HAUTE-FEUILLE, JOHN, an ingenious mechanic, was born at Orleans in 1647. Though he embraced the condition of ecclesiastic, and enjoyed several benefices, he applied almost his whole life to mechanics, in which he appears to have made great progress. He had a particular taste for clock-work, and made several discoveries in horology, which were of singular use. He claimed the discovery of moderating the vibration of the balance in watches by means of a small steel-spring, which has since been employed. He laid this discovery before the members of the Academy of Sciences in 1674; and the watches constructed on his principle are, by way of eminence, called pendulum-watches, not because they have real pendulums, but because they approach nearly to the justness of pendulums.
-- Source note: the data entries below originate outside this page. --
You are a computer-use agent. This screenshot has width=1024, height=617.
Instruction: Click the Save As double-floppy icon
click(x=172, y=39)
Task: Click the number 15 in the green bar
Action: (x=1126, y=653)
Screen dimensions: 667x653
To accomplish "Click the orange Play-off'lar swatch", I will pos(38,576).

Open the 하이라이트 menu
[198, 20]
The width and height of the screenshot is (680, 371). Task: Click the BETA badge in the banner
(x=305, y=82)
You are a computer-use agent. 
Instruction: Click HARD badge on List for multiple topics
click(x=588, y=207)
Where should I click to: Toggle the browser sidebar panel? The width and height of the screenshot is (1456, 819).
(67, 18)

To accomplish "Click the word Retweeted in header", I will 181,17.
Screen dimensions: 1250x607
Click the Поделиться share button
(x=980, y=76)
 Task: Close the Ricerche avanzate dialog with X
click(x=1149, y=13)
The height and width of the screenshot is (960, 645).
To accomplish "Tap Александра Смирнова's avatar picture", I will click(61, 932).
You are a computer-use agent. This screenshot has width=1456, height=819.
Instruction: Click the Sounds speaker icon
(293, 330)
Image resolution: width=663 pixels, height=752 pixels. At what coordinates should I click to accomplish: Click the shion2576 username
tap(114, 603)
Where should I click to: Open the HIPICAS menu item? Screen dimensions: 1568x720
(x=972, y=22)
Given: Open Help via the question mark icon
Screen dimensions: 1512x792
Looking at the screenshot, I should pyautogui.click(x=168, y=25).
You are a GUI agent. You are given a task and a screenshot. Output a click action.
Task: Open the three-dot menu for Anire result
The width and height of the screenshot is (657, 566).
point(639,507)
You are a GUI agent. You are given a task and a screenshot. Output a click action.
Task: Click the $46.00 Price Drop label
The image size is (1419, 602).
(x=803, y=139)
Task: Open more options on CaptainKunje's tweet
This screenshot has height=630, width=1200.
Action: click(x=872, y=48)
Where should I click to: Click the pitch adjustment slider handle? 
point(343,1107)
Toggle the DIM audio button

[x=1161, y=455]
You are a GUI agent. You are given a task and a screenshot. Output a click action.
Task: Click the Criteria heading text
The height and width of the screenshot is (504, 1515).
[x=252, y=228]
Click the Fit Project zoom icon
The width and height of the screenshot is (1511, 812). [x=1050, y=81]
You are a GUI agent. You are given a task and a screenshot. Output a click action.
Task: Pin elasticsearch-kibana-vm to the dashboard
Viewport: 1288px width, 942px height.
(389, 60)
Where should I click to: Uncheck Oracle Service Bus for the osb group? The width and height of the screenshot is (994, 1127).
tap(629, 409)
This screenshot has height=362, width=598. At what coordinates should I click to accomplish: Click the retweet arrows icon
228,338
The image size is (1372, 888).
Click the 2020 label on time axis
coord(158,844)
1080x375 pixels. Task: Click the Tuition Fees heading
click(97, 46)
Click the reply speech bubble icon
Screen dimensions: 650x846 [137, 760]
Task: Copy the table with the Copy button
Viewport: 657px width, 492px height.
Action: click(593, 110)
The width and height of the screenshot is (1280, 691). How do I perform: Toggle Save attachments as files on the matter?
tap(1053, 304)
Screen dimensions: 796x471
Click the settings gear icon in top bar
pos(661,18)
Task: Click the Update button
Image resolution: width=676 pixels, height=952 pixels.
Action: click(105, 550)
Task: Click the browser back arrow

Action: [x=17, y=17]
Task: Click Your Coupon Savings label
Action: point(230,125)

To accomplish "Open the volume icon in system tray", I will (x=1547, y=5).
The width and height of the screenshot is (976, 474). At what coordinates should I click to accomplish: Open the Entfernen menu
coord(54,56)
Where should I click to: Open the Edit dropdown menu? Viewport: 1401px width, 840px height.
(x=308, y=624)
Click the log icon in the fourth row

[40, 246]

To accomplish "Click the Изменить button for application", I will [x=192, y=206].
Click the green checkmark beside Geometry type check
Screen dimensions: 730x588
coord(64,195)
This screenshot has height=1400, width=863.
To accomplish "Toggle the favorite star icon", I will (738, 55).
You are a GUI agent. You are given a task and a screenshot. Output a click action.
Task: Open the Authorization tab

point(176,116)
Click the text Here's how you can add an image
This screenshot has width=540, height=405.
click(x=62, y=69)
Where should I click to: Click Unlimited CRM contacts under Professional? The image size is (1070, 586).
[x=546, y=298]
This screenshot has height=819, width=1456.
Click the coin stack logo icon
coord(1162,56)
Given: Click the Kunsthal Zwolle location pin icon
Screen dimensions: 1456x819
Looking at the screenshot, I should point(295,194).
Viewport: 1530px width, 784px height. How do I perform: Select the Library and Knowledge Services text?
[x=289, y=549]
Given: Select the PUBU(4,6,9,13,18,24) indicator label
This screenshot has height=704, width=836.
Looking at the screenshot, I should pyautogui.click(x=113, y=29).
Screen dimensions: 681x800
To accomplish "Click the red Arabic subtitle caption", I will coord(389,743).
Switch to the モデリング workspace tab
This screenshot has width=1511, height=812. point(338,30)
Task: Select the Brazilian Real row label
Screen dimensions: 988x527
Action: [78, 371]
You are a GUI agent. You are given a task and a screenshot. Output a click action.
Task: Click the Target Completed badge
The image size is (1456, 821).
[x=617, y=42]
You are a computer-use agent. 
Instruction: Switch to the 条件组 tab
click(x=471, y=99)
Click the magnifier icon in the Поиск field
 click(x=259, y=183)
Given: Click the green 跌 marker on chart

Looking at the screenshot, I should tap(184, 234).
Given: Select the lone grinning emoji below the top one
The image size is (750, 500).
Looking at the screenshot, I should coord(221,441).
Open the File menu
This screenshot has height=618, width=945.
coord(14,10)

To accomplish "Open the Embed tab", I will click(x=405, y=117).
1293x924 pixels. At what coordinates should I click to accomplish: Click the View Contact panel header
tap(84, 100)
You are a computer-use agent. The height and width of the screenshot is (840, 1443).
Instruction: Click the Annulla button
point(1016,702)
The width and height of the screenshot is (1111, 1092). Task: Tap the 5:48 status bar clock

Huygens perfected this happy invention; but the Abbé Haute-Feuille having declared himself the inventor, and obtained from Louis XIV. a patent for making watches with spiral springs, opposed the registering of this privilege, and published a pamphlet on the subject against Huygens. He wrote a great number of other pieces, most of which are small pamphlets, consisting of

a few pages, but very curious, as, 1. His Perpetual Pendulum, 4to; 2. New Inventions, 4to; 3. The Art of Breathing under Water, and the Means of Preserving a Flame shut up in a small Place; 4. Reflections on Machines for raising Water; 5. Opinion respecting the different Sentiments of Mallebranche and Regis, relating to the Appearance of the Moon when seen in the Horizon; 6. The Magnetic Balance; 7. A Placet to the King on the Longitude; 8. Letter on the Secret of the Longitude; 9. A New System on the Flux and Reflux of the Sea; 10. The Means of making Sensible Experiments that prove the Motion of the Earth; and many other pieces. He died in 1724.